Sunday, January 09, 2011

Speak loudly, but don't carry a stick

Over the last 24 hours, the internet has been filled with opinion pieces regarding the Arizona murders. Such an event is a frustrating tragedy. In addition to loss of human life, the attack damages America's political process. Congresswoman Gabrielle Giffords was duly elected by the voters in her district. Judge John Roll was duly appointed to the United States District Court. Their assassination or an attempt at such was an act that subverts our rule of law and our political system.

Predictably, in the wake of such evil, extremists have sought to place blame on incendiary political speech of those who disagree with them.
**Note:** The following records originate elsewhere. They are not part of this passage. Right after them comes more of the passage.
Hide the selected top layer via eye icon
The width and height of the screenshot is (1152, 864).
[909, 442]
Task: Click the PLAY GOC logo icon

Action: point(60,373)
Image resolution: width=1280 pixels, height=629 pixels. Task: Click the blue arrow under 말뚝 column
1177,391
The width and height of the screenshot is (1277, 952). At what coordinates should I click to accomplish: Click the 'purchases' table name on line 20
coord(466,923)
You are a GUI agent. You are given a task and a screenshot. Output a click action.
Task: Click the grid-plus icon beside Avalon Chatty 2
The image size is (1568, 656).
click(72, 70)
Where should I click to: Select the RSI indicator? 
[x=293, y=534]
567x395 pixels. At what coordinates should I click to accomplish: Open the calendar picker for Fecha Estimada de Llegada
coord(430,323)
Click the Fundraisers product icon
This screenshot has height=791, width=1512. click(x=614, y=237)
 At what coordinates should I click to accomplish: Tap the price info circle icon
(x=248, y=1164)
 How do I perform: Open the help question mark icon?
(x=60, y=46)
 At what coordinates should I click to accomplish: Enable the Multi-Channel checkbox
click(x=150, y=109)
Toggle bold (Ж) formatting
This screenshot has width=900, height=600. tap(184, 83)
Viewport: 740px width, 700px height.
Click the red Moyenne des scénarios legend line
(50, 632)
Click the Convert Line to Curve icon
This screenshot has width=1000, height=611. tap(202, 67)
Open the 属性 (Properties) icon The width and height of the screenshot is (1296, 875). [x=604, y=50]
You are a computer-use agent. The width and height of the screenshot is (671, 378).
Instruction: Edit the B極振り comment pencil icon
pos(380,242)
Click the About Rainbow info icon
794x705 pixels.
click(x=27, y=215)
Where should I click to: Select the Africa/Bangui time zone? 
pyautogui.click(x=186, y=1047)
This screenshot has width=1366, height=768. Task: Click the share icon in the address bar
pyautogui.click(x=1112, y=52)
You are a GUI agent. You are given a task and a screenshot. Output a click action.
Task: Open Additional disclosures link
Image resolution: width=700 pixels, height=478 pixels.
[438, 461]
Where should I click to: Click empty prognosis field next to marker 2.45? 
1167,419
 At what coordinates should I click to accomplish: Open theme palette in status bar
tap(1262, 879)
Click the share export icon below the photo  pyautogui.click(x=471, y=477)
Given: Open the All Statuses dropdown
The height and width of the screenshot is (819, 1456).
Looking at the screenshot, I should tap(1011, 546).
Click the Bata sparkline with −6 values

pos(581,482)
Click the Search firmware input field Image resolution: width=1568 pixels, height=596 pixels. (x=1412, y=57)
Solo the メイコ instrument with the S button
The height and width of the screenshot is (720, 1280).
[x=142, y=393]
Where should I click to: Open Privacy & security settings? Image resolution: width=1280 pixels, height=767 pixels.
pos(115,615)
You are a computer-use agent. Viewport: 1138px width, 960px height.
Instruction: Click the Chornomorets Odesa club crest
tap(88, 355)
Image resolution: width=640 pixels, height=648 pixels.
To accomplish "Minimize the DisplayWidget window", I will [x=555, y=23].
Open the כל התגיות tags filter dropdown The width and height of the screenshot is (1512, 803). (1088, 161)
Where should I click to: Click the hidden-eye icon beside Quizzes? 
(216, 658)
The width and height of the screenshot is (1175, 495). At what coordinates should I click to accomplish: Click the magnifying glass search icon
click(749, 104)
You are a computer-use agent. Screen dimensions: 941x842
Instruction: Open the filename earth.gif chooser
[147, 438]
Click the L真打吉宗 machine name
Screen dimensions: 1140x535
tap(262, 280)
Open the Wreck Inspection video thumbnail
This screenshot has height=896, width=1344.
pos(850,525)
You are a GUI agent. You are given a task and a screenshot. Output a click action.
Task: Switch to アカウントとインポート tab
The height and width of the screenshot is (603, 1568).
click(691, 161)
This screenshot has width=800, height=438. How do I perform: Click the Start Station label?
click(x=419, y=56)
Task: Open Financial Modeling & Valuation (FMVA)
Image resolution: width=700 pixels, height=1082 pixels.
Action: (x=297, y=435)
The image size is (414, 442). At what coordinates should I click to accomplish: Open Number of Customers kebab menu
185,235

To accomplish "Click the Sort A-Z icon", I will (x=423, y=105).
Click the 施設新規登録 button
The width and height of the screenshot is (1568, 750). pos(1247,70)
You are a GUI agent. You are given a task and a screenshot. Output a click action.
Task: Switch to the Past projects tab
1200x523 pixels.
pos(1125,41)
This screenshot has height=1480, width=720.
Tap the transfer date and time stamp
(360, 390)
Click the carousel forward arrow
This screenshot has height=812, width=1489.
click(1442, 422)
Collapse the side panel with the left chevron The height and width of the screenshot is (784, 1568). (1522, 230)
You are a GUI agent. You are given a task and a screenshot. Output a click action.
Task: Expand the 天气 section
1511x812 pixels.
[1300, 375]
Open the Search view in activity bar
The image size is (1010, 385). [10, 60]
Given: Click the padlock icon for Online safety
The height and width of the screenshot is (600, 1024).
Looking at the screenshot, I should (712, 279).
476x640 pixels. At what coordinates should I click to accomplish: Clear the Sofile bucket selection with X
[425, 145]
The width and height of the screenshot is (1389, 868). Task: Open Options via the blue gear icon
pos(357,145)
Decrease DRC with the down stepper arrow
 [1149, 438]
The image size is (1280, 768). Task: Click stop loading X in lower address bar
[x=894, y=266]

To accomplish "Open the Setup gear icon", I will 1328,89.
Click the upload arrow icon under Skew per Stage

I have seen Sarah Palin, Rush Limbaugh, and Keith Olberman and Rachel Maddow invoked as creating an environment where extremists are rallied to violence. This blame is misplaced.

Political speech can be frustrating and ugly. Most with a political opinion dislike the ideas put forth by someone in the limelight. Yet political disagreement, even ugly mean-spirited disagreement is fundamental to America's way of life. It's been true since before the day when Thomas Jefferson called John Adams a hermaphrodite.

Speech that doesn't directly call to violence is as American as apple pie. Violent allusion is found in every political campaign with references as Howard Kurtz demonstrates:

Let's be honest: Journalists often use military terminology in describing campaigns. We talk about the air war, the bombshells, targeting politicians, knocking them off, candidates returning fire or being out of ammunition.

Today we should mourn the victims, gather the facts, and prepare to bring the perpetrator to justice. However, any attempt to silence political speech is a evil stepchild of the attempted violent overthrow perpetrated by the murderer.